Additional questions:
What tools/techniques should I employ to troubleshoot the issue?
Any basic settings in the postgresql.conf related to cpu usage?
Are there any known issues related to rails, sidekiq, or the pg gem that could be a contributing factor? (I havent seen any open issues.)
Are there any general postgreSQL guideline for CPU usage?
Any other ideas thoughts that might help my search?
You are using massively too many concurrent connections. PostgreSQL will be wasting lots of its time on housekeeping and juggling concurrent queries. All the concurrent work will be fighting for CPU and buffer space, there'll be heavy contention on spinlocks, and it'll all generally be a mess.
On an 8 core machine, you should probably not have more than 20 actively working connections if you're mostly CPU constrained. If you're I/O limited, you can go higher, but 350 is just ridiculous.
If possible, put a PgBouncer in transaction pooling mode in front of your PostgreSQL instance, so queries get queued up and executed rapidly in series instead of slowly in parallel.
See number of database connections (Pg wiki).
Additionally, PostGIS can be very CPU-heavy. It sometimes needs to do very complex calculations. I suggest using the auto_explain module to record long running queries, and using pg_stat_statements / pg_stat_plans to record what's taking up resources. Examine these queries to see if they need improvement.
Your idle in transaction sessions must be dealt with, too. Depending on why they're idle and whether they have a transaction ID or not, they might be causing serious table bloat. They're also creating unnecessary signalling overhead within PostgreSQL, as it has to do more co-ordination with backends that're actively doing things. Finally, the number of open transactions its self increases the cost of some internal housekeeping operations.
So. Your DB will probably perform better if you reduce the connection counts, put a PgBouncer in transaction pooling mode in front, and fix those idle connections.
Most likely you are CPU constrained because your work needs a lot of CPU. :)
9.1 is not generally bad at indexes. There may be some specific issues, as all versions might, which exactly what they are might change from version to version.
Index-only-scans are mostly a benefit when you are IO constrained. I wouldn't hold out much hope for that being a magic bullet for you.
350 connections are certainly not helpful, but probably are not very harmful, either. But when they are harmful, it can be downright catastrophic. The correct value is more determined by the number of cores, not the amount of RAM. If it is easy to throttle down the sidekiq connections, do it even if you can't prove that it helps.
If the connections are just IDLE, not IDLE in transaction, then they probably aren't very harmful, but again there are a few cases where they can be. That is pretty much the same issue as the number of connections.
The connection you showed from top was idle in transaction. That status shouldn't be taking up much CPU, so that probably means it is rapidly cycling through statements and top just happens to catch it while it is between them. But you didn't say how many similar lines there were in top, if it is just that one it suggests your code is not running concurrently and 7 of you 8 CPUs are wasted.
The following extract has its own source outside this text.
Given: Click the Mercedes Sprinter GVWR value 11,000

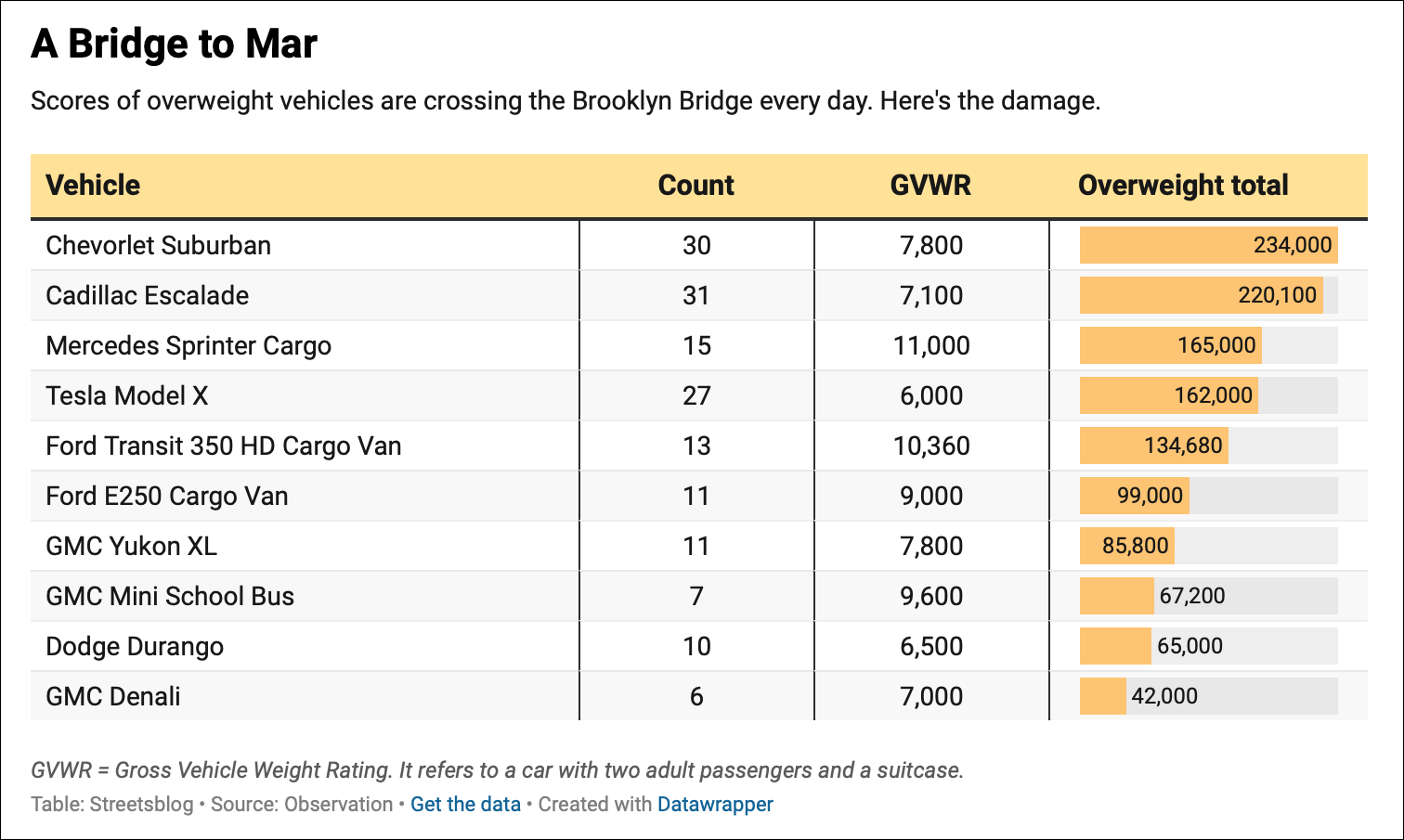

Regarding the db server versus the other servers, if the database is fundamentally the limit, beating on it with a bigger hammer is not going to help. Often there is some flexibility about where computation is done. If you can get the app servers to do more computation that is currently done on the db and let the db focus on ACID issues, that would be good. But no one but you can know if that is possible or feasible.
My first stop would be to use pg_stat_statements to see what SQL statements are taking the most time. Maybe just adding an index to the slowest/most frequent query would make the problem magically go away.